PCB trace resistance refers to the opposition a printed circuit board (PCB) copper path offers to electric current, influenced by its width, thickness, and length. The current carrying capacity is the maximum current a trace can safely handle without excessive heating. Fusing occurs when the trace overheats due to excessive current, causing it to melt or break, interrupting the circuit. Proper design ensures traces handle expected current without risk of failure.
What is PCB trace resistance and why does it matter?
Trace resistance is the electrical resistance of the copper path on a PCB. It depends on copper resistivity (≈1.68e-8 Ω·m), length L, and cross-sectional area A = width × thickness. R = ρL/A. Temperature also affects resistance. Higher resistance causes voltage drop and heating, which can limit current.

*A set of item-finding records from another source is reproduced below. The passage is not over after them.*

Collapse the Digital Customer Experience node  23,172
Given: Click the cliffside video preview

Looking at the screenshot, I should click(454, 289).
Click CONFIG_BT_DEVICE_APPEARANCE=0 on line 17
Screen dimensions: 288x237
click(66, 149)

How can I estimate a PCB trace's current carrying capacity?
Current capacity is the maximum continuous current a trace can carry without excessive heating. It depends on trace width, copper thickness, ambient temperature, and board cooling. Use IPC-2152 charts or online calculators by inputting copper weight (e.g., 1 oz), width, and allowable temperature rise, and always include design margin.
What is fusing in PCB traces and how can I avoid it?
Fusing is when a trace overheats and opens (fails) due to overcurrent or a short. The fusing current depends on geometry and conditions. To avoid it, design with margin: use wider or thicker traces for high-current nets, spread current across multiple traces or copper pours, improve heat dissipation, and consider a proper fuse or current limiter if needed.
What practical design tips help ensure traces carry current safely?
Tips include using appropriate copper weight, making high-current traces wider or using multiple parallel traces, adding copper pours for heat spreading, minimizing trace length for high-current paths, and sizing traces with IPC-2152 or calculator tools while following manufacturer guidelines.